Si la izquierda lograra garantizar niveles razonables de seguridad, resolvería una porción significativa de sus propios dilemas electorales. No necesariamente los de la gente -que son más complejos y multidimensionales-, pero sí los propios. Porque el votante promedio no exige teorías sofisticadas: exige previsibilidad. Poder salir, trabajar, volver. Sin épica, sin relato.
Para que eso ocurra, hay obstáculos culturales que no son menores.
Persisten resabios de una mirada desconfiada hacia el uso legítimo de la fuerza estatal, anclada en experiencias históricas que siguen operando como trauma.
También subsiste cierta idea -difusa pero influyente- de que los problemas sociales, por sí solos, terminarán resolviendo los problemas de seguridad. Ese “pensamiento mágico” no resiste el contraste con la realidad.
Pero hay un riesgo simétrico, menos comentado y quizás más inquietante. Cuando la seguridad se convierte en demanda insatisfecha de manera prolongada, el sistema político empieza a tensionarse. Y en ese vacío aparecen soluciones de trazo grueso: liderazgos personalistas, discursos de orden sin matices, promesas de eficacia inmediata. No es un fenómeno teórico. Es observable.
En ese escenario, el péndulo no se detiene en el equilibrio. Puede ir más allá.
La historia reciente -en distintas geografías- muestra que, cuando la política tradicional no logra procesar demandas básicas, emergen figuras que combinan autoridad, espectáculo y simplificación.
Ofrecen certezas rápidas: orden en la calle, consumo mínimo garantizado, entretenimiento asegurado. Un paquete completo. Y, muchas veces, con escaso apego a las reglas que sostienen la vida democrática.
De ahí la responsabilidad de los espacios de centro y centro derecha. Si leen la demanda de seguridad como un dato superficial o meramente instrumental, llegan tarde. Si, en cambio, la abordan con seriedad -incluyendo medidas firmes, pero creíbles-, pueden disputar ese terreno sin ceder a la lógica del atajo autoritario.
La clave está en el equilibrio: eficacia sin estridencias, firmeza sin sobreactuación.
Ahora bien, conviene introducir una precisión incómoda: las elecciones no se ganan ni se pierden exclusivamente por la inseguridad. La evidencia empírica es esquiva para quienes sostienen lo contrario.

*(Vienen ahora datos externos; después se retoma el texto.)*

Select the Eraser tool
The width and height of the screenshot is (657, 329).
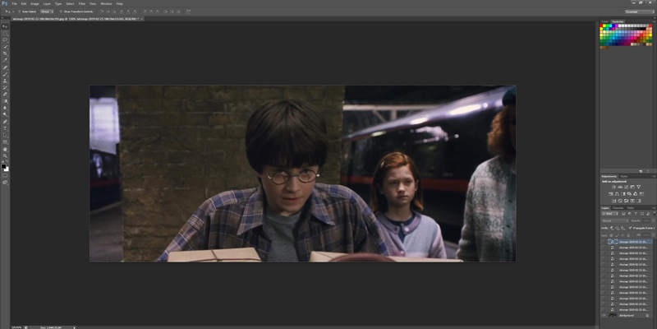pyautogui.click(x=5, y=95)
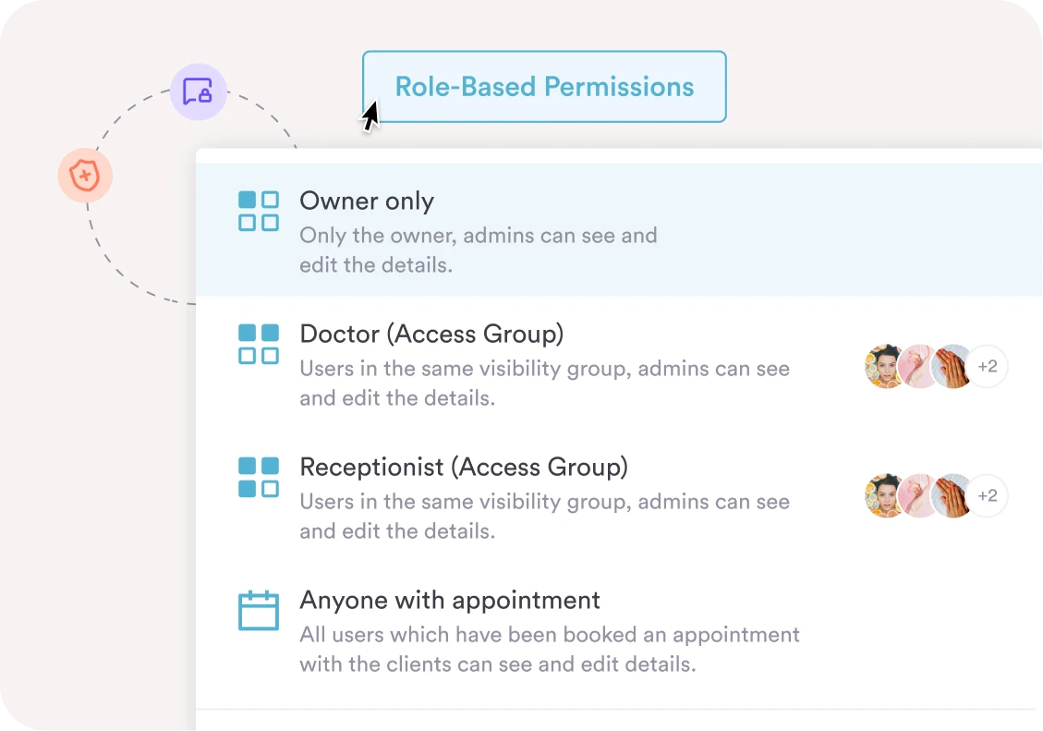Open the +2 badge in Receptionist row

tap(988, 496)
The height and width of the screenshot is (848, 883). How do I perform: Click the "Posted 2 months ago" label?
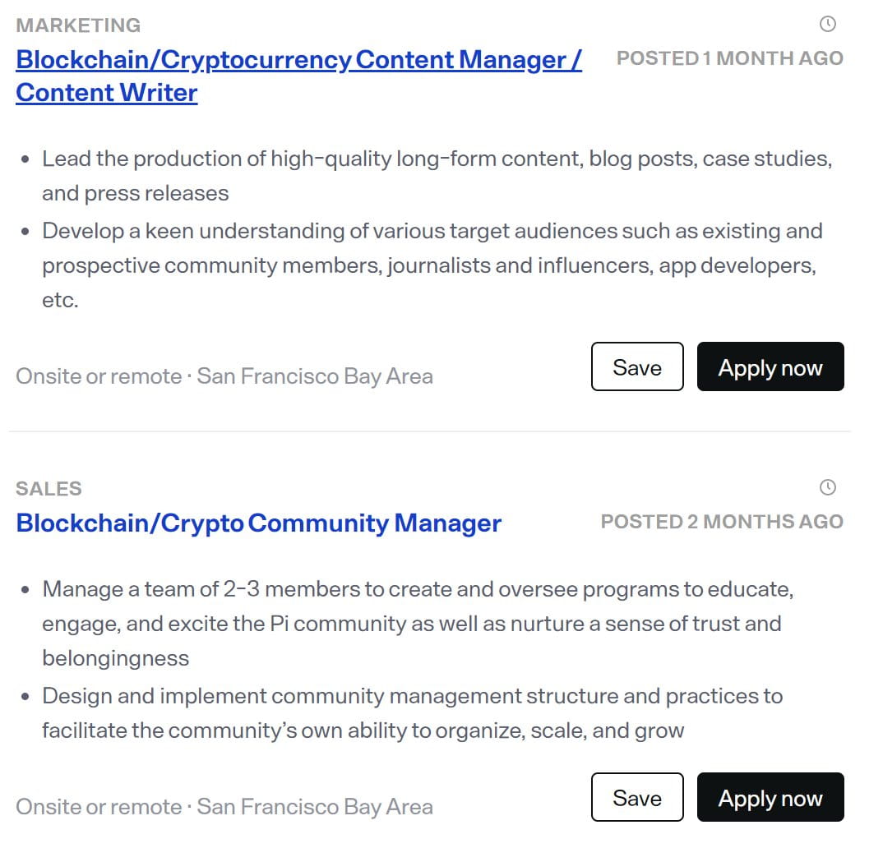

El voto responde a un entramado más complejo de percepciones, identidades y expectativas. Sin embargo, la inseguridad sí incide en el humor social. Y ese humor -volátil, difícil de medir- es el que termina inclinando la balanza en segmentos decisivos del electorado.
Por eso el problema no es lineal, pero tampoco es irrelevante. Es, más bien, un factor catalizador. Cuando el malestar se acumula, cualquier oferta que prometa resolverlo -aunque sea de forma rudimentaria- gana atractivo.
En ese punto, el ejercicio final es inevitable: imaginar a determinados liderazgos con poder efectivo para “poner orden”.
La sola proyección alcanza para introducir cautela. Porque la demanda de seguridad es legítima, pero los instrumentos para satisfacerla no son neutros. Definen el tipo de sociedad que se construye.
Entre la negación y el exceso hay un margen.
Ahí se juega, en buena medida, la calidad de la democracia.